Salin Artikel

Tunda Hibah Pesantren, Dedi Mulyadi: Tak Apa-apa Dicaci DPRD, yang Penting Rakyat Jabar Bahagia

Keputusan ini mendapat kritik dari sejumlah anggota DPRD, namun Dedi menyatakan siap menghadapi itu demi kepentingan rakyat banyak.

"Biar saya dikritik dan dicaci maki DPRD, nggak apa-apa. Yang penting rakyat Jabar tersenyum bahagia," ujar Dedi saat dikonfirmasi Kompas.com via sambungan telepon, Jumat (25/4/2025) malam.

Sebab, lanjut Dedi, langkah realokasi sementara dana hibah pesantren itu dilakukan untuk efisiensi belanja daerah. Sebelumnya, beberapa pos anggaran, termasuk anggaran untuk gubernur dan sejumlah dinas, juga telah dipangkas untuk dialihkan ke kebutuhan vital masyarakat Jabar.

"Anggaran untuk gubernur dipangkas, demikian juga dinas-dinas. Itu dilakukan agar ada alokasi untuk kebutuhan mendasar masyarakat, seperti jalan, rumah, listrik, dan penanganan bencana hingga bantu korban penggusuran," jelasnya.

Butuh anggaran untuk kebutuhan masyarakat

Dedi mengatakan, pihaknya sangat membutuhkan dana untuk memenuhi kebutuhan dasar masyarakat Jawa Barat. Seharusnya hal itu dipahami oleh semua pihak.

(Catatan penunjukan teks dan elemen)

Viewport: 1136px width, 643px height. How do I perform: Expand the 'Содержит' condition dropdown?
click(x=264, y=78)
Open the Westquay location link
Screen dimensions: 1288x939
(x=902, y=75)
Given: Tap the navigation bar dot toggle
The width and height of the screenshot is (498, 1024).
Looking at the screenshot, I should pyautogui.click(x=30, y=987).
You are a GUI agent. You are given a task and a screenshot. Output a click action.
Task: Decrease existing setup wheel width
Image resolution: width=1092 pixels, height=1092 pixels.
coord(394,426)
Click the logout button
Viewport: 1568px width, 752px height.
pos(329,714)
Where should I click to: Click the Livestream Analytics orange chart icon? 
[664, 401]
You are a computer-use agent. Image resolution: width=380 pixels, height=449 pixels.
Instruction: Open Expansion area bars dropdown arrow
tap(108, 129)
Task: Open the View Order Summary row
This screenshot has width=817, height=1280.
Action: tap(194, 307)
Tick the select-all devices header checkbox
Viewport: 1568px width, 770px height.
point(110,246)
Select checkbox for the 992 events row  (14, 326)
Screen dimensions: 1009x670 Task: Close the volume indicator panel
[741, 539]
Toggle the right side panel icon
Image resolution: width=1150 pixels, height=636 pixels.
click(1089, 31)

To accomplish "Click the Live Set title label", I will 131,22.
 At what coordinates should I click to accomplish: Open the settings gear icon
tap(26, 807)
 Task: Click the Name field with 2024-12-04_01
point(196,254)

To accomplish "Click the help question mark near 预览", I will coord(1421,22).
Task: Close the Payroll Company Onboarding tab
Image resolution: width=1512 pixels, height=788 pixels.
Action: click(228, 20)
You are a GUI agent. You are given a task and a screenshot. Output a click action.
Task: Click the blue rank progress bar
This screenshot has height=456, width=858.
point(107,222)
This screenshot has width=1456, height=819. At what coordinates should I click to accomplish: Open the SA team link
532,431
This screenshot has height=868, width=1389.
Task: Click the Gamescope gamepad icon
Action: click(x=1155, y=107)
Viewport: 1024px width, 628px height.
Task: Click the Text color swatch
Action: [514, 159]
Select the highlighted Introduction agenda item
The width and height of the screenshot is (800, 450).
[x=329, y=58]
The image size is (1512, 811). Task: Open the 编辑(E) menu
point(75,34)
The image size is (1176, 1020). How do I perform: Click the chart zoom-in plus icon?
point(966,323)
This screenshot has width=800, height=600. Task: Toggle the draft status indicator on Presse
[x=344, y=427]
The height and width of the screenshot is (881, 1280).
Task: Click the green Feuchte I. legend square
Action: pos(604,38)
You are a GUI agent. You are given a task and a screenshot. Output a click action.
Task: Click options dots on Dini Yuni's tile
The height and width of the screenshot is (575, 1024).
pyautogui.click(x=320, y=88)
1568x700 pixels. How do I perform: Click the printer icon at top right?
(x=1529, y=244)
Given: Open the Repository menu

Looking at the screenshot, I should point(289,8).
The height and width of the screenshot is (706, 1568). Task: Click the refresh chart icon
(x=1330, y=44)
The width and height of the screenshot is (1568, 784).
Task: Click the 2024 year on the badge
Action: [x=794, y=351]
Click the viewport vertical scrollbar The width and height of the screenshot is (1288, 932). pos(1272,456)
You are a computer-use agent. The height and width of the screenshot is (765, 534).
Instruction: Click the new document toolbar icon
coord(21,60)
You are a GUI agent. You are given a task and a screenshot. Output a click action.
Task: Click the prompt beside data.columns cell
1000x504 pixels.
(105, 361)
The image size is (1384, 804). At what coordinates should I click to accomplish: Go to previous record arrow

_Petunjuk Pengerjaan_
(A) Tentukan apakah setiap pernyataan berikut sesuai dengan artikel hibah pesantren. Jawab ya atau tidak, lalu kutip kata-kata artikel yang menjadi penentunya. (i) Dedi memberikan pernyataannya kepada Kompas.com melalui sambungan telepon. (ii) Anggaran untuk gubernur tidak ikut dipangkas. (iii) Dana hibah pesantren dialihkan secara permanen.
(B) Tolong tuliskan kembali bagian artikel hibah pesantren yang dimulai dari "Sebab, lanjut Dedi, langkah" dan berakhir pada "oleh semua pihak.".

_Jawaban Lengkap_
(A)
(i) Ya: "ujar Dedi saat dikonfirmasi Kompas.com via sambungan telepon"
(ii) Tidak: "Anggaran untuk gubernur dipangkas, demikian juga dinas-dinas."
(iii) Tidak: "langkah realokasi sementara dana hibah pesantren itu dilakukan untuk efisiensi belanja daerah"

(B)
Sebab, lanjut Dedi, langkah realokasi sementara dana hibah pesantren itu dilakukan untuk efisiensi belanja daerah. Sebelumnya, beberapa pos anggaran, termasuk anggaran untuk gubernur dan sejumlah dinas, juga telah dipangkas untuk dialihkan ke kebutuhan vital masyarakat Jabar.

"Anggaran untuk gubernur dipangkas, demikian juga dinas-dinas. Itu dilakukan agar ada alokasi untuk kebutuhan mendasar masyarakat, seperti jalan, rumah, listrik, dan penanganan bencana hingga bantu korban penggusuran," jelasnya.

Butuh anggaran untuk kebutuhan masyarakat

Dedi mengatakan, pihaknya sangat membutuhkan dana untuk memenuhi kebutuhan dasar masyarakat Jawa Barat. Seharusnya hal itu dipahami oleh semua pihak.